IO

IO in Elixir

1 exercise

About IO

Functions for handling input and output are provided by the IO module.

  • IO.puts/2 writes a string to the standard output, followed by a newline. Returns :ok.
  • IO.write/2 writes a string to the standard output, without adding a newline. Returns :ok.
  • IO.gets/2 reads a line from the standard input.
  • IO.inspect/2 writes anything to the standard output, accepts useful options like :label. Returns the value it was passed unchanged. Useful for debugging.

String.Chars protocol

If you try to pass to IO.puts/2 a value that it cannot print, you will see a Protocol.UndefinedError error.

IO.puts({:ok, 7})
# ** (Protocol.UndefinedError) protocol String.Chars not implemented for {:ok, 7} of type Tuple

When this happens, you might want to use IO.inspect/2 instead.

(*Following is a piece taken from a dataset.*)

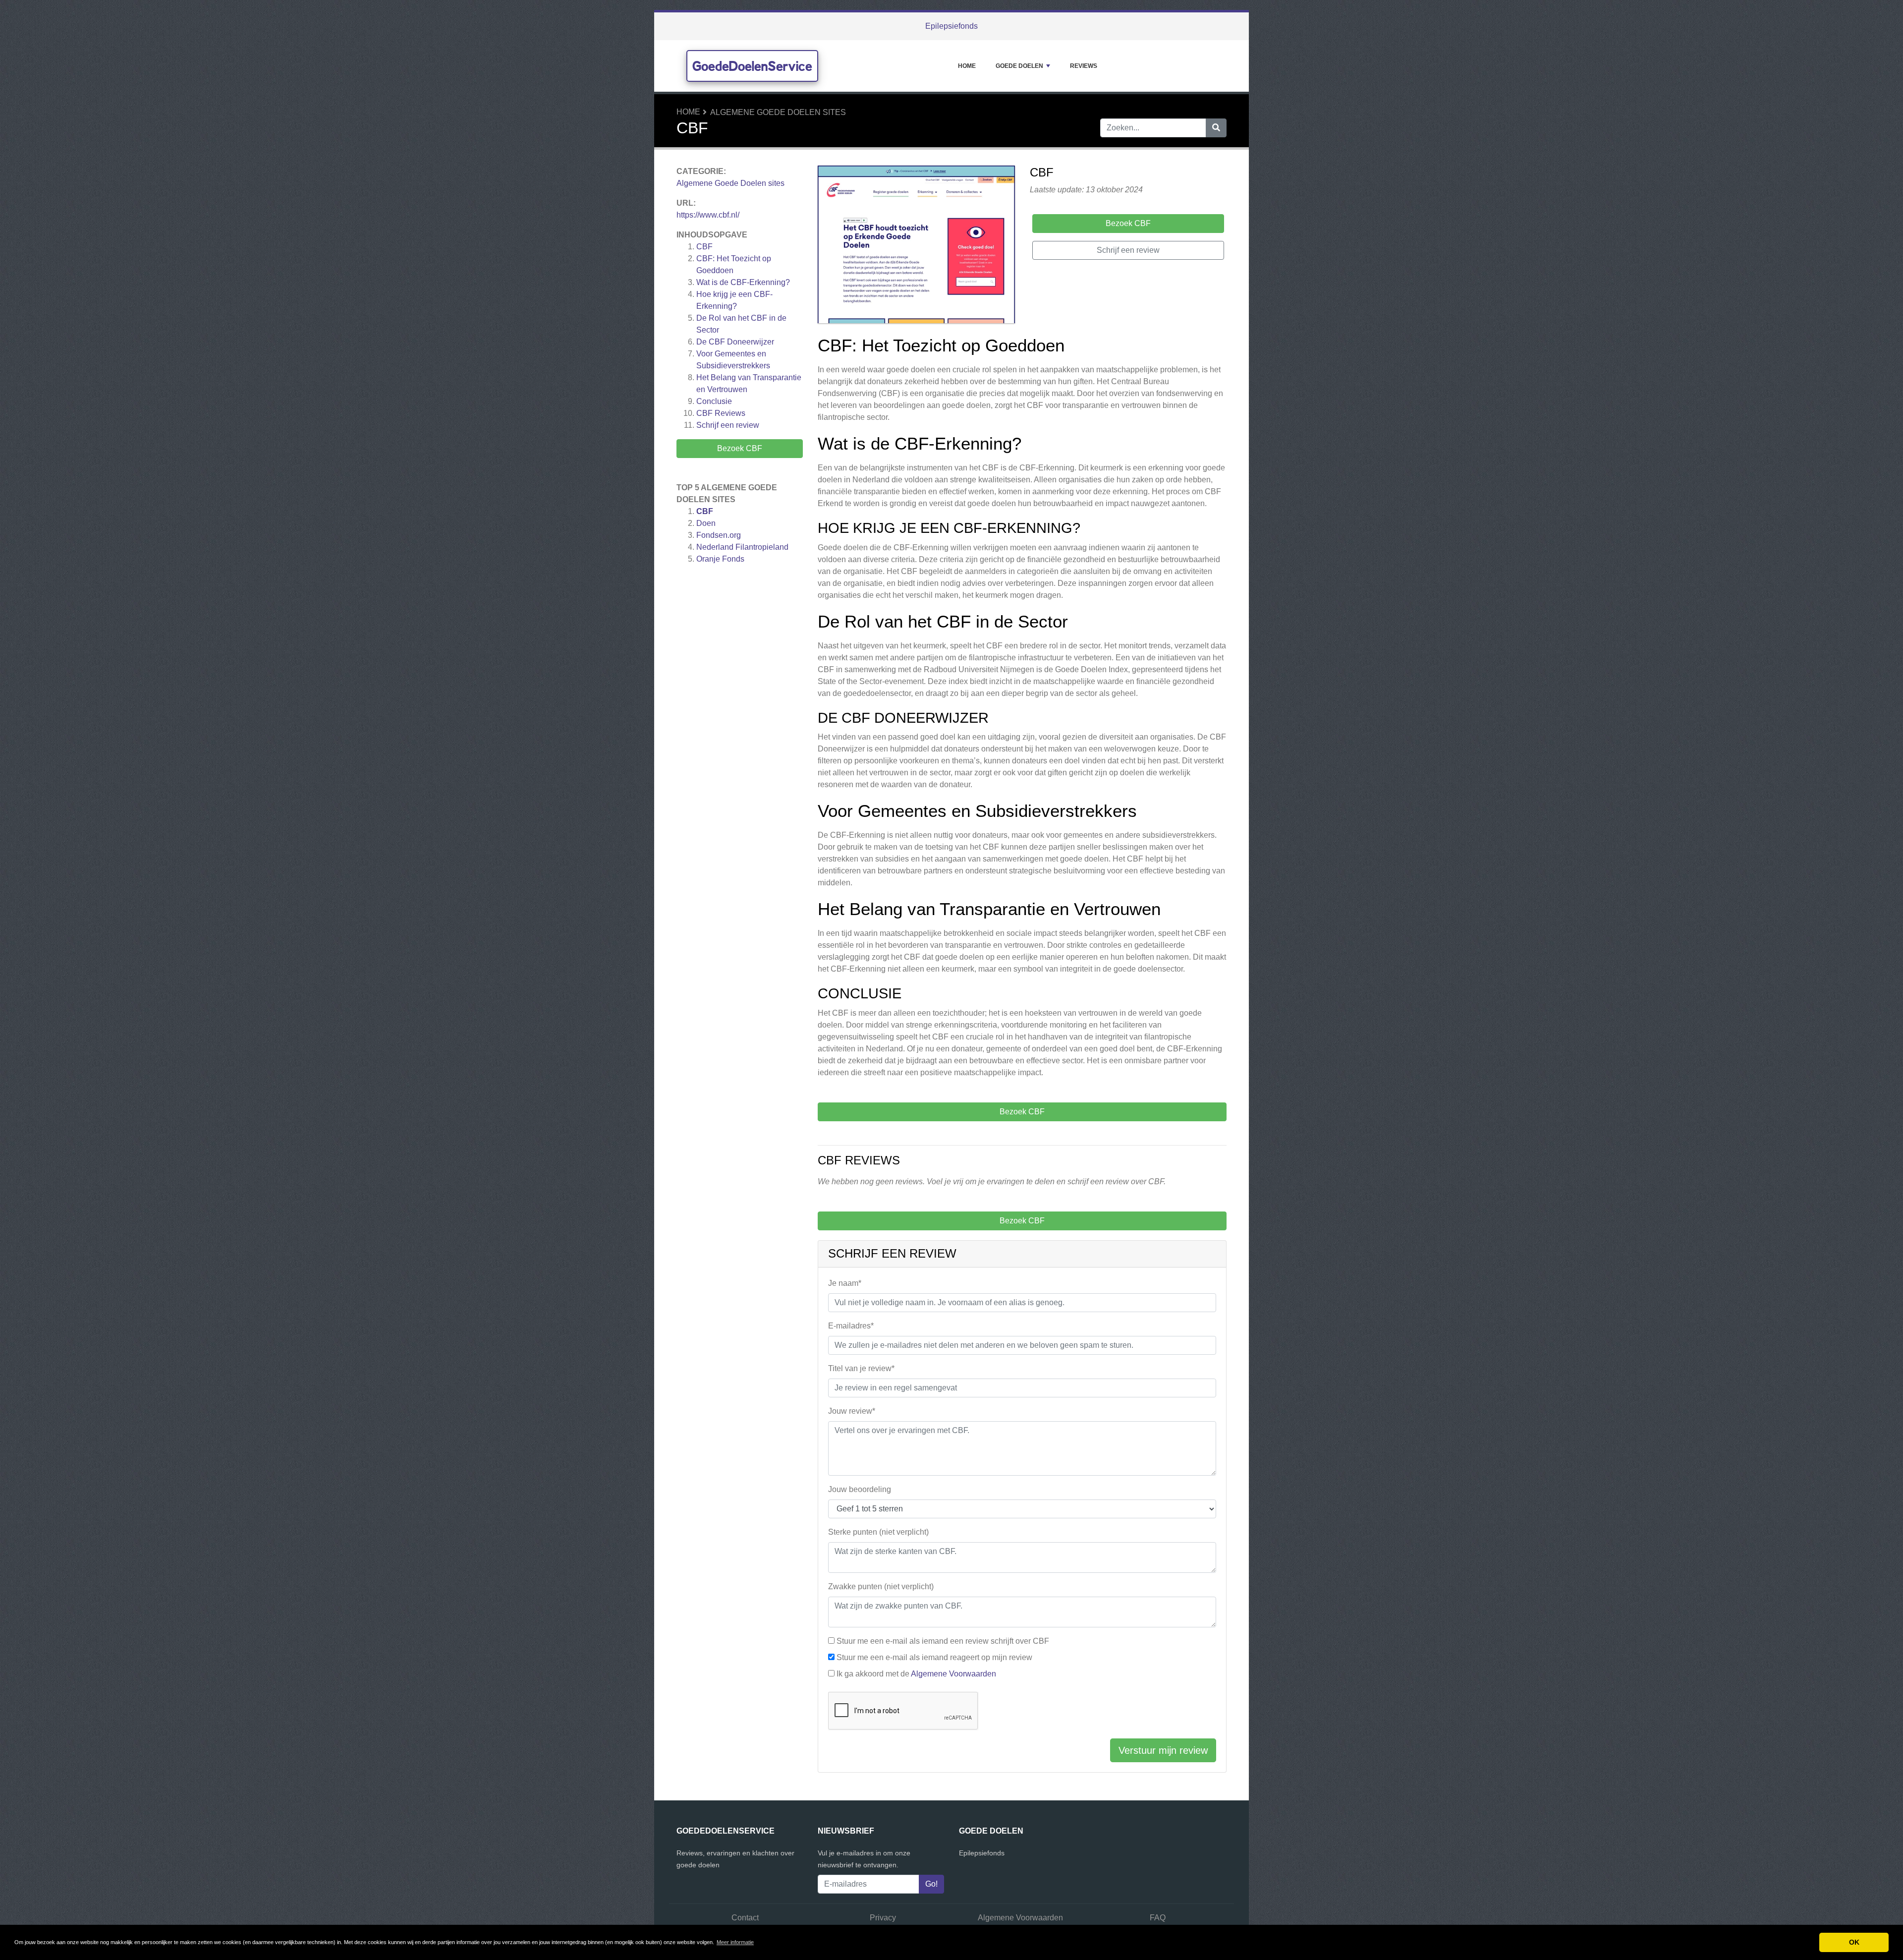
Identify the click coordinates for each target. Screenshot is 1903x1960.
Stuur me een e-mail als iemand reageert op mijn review (934, 1657)
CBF (704, 246)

IO.inspect/2 for debugging

IO.inspect/2 is perfect for debugging because it returns its argument unchanged, it can print anything, and it offers a :label option.

"HELLO\n"
|> String.trim()
|> IO.inspect(label: "step 1")
|> String.downcase()
|> IO.inspect(label: "step 2")

# > step 1: "HELLO"
# > step 2: "hello"
# => "hello"

IO devices

The first argument to all those functions is an IO device, with the default value of :stdio (standard input/output). To write to the standard error device, use :stderr instead. An IO device could also be a process, for example one created by calling File.open/2, which would allow writing to a file.